• J Formos Med Assoc · May 1999

    Brain tumors with hemorrhage.

    • A S Lieu, S L Hwang, S L Howng, and C Y Chai.
    • Department of Neurosurgery, Kaohsiung Medical College Hospital, Taiwan.
    • J Formos Med Assoc. 1999 May 1; 98 (5): 365-7.

    AbstractVarious types of brain tumors may cause hemorrhage. The purpose of the study was to examine the clinical relevance of tumor hemorrhage and the hemorrhagic mechanism from the pathologic viewpoint. We retrospectively reviewed 761 consecutive brain tumor cases according to clinical, operative, and pathologic records. Pituitary adenomas and recurrent tumors were excluded.

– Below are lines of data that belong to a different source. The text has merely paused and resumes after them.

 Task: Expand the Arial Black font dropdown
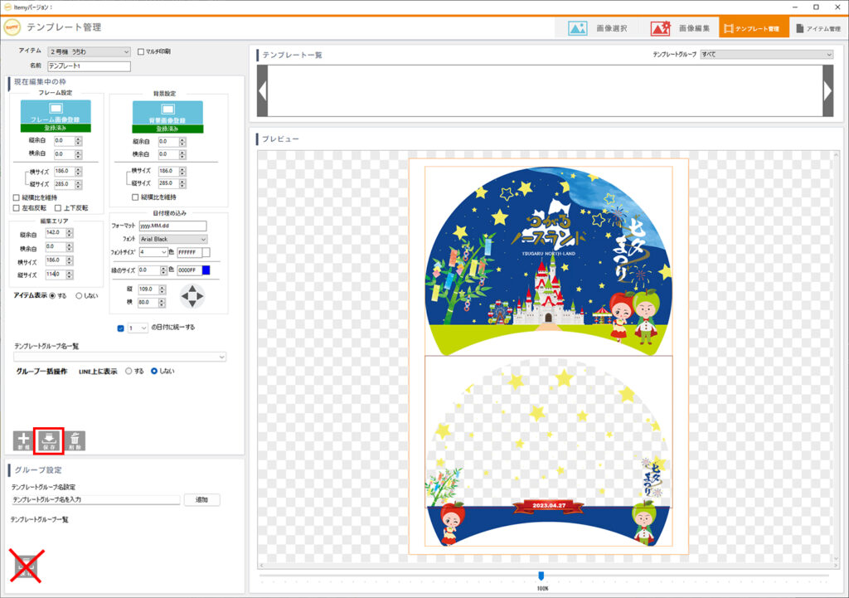172,239
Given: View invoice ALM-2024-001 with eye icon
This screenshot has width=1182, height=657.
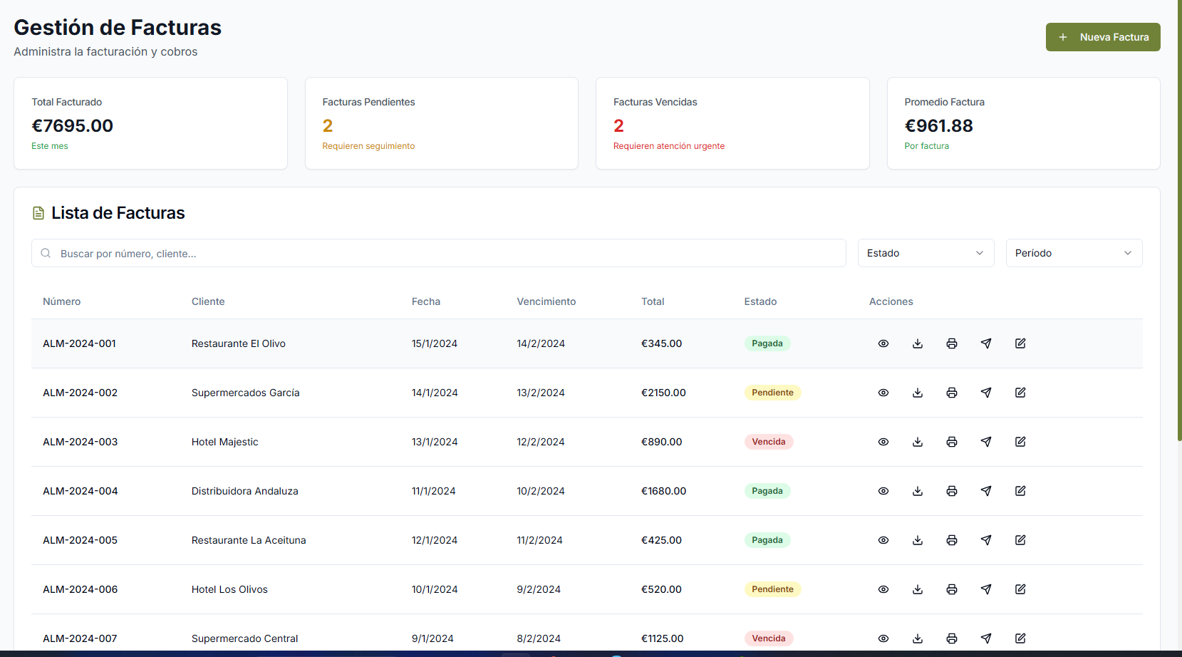Looking at the screenshot, I should pos(883,343).
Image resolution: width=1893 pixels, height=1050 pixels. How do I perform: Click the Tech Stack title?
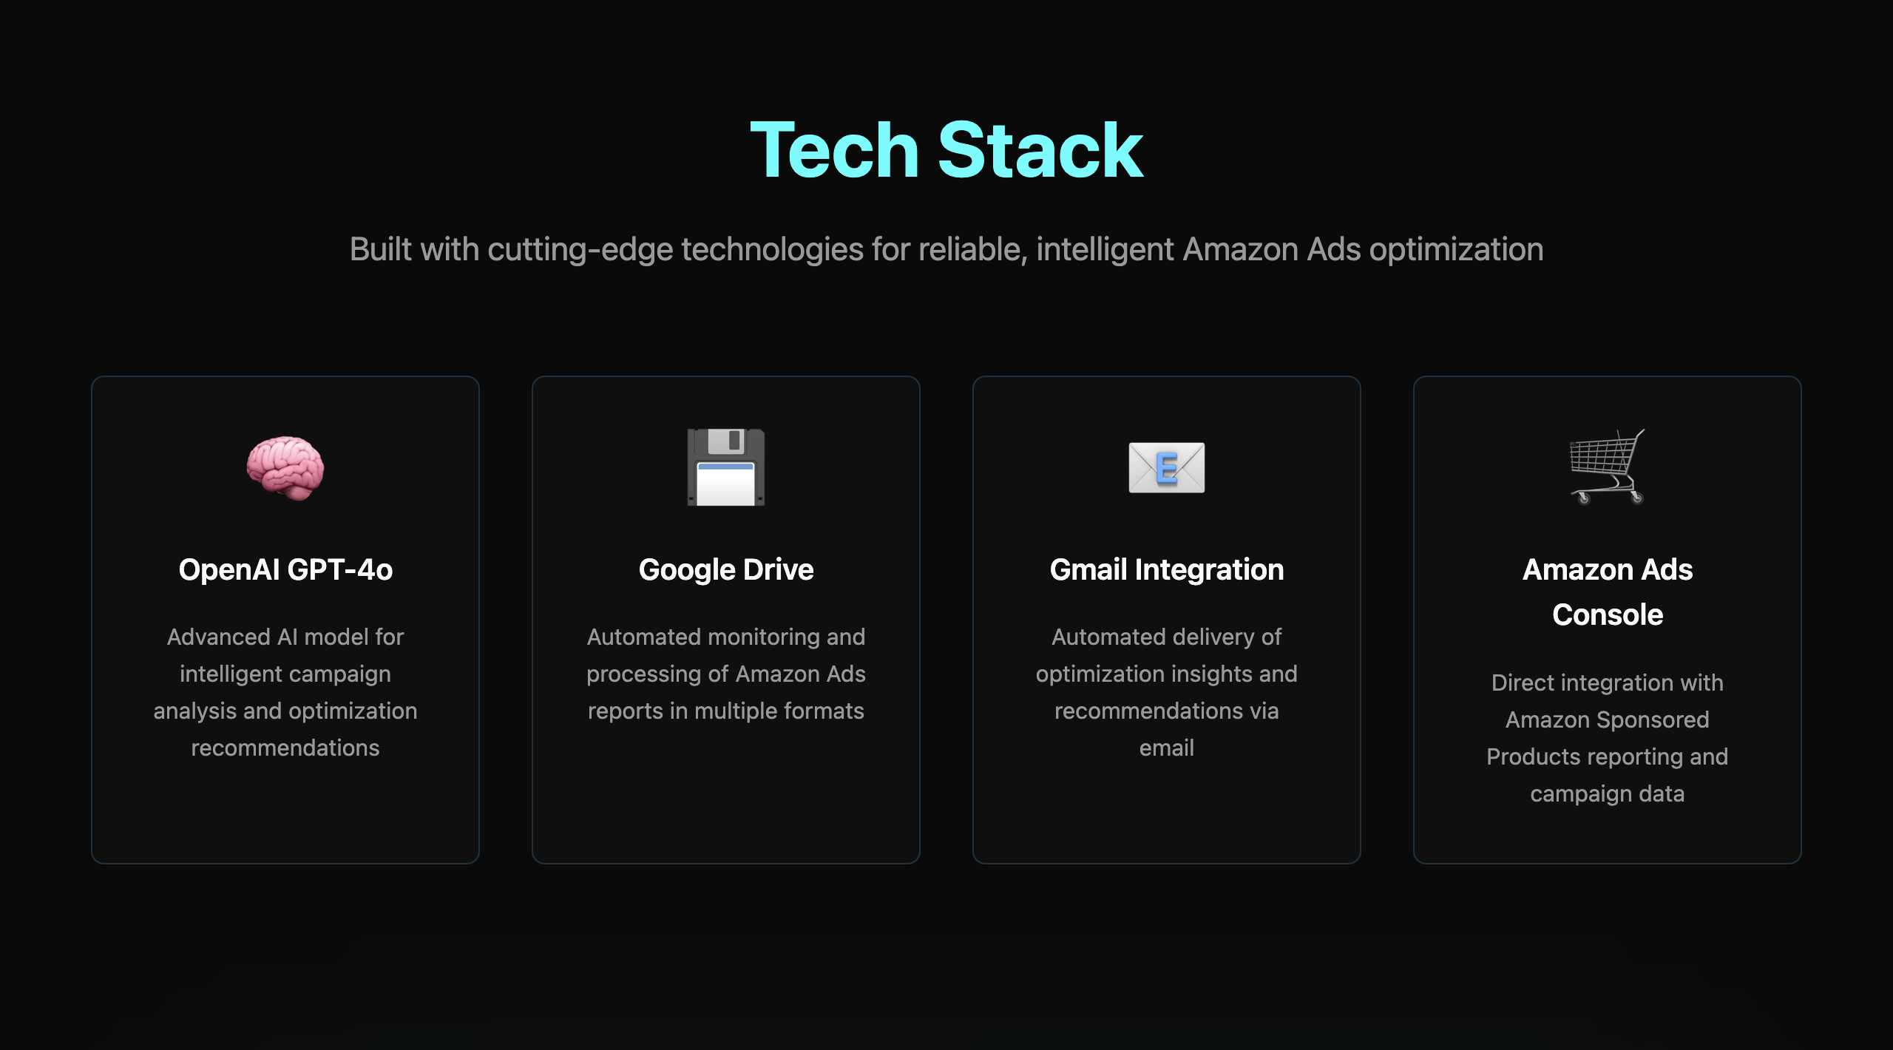[x=947, y=150]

Twenty-seven patients (17 men and 10 women, mean age, 50 years) with brain tumor hemorrhage were identified, resulting in an incidence of 3.5%. In 632 cases of primary brain tumors, there were 15 cases with hemorrhage, resulting in an incidence of 2.4%. There were 12 cases of brain tumor hemorrhage in 129 patients with metastatic tumors, for an incidence of 9.3% Among hemorrhagic cases, 63.0% of patients presented with acute onset of clinical deterioration. In 72.7% of gliomas with hemorrhage, hematoma appeared within the tumor, and 75% of metastatic brain tumors with hemorrhage were intracerebral hemorrhages around the borders of the tumors. The highest hemorrhage rate for primary brain tumors occurred in pilocytic astrocytomas, while the highest hemorrhage rates in secondary tumors occurred in metastatic thyroid papillary carcinomas and hepatocellular carcinomas. In our pathology study, increasing intratumor vascularization with dilated, thin-walled vessels and tumor necrosis were the most important mechanisms of hemorrhage.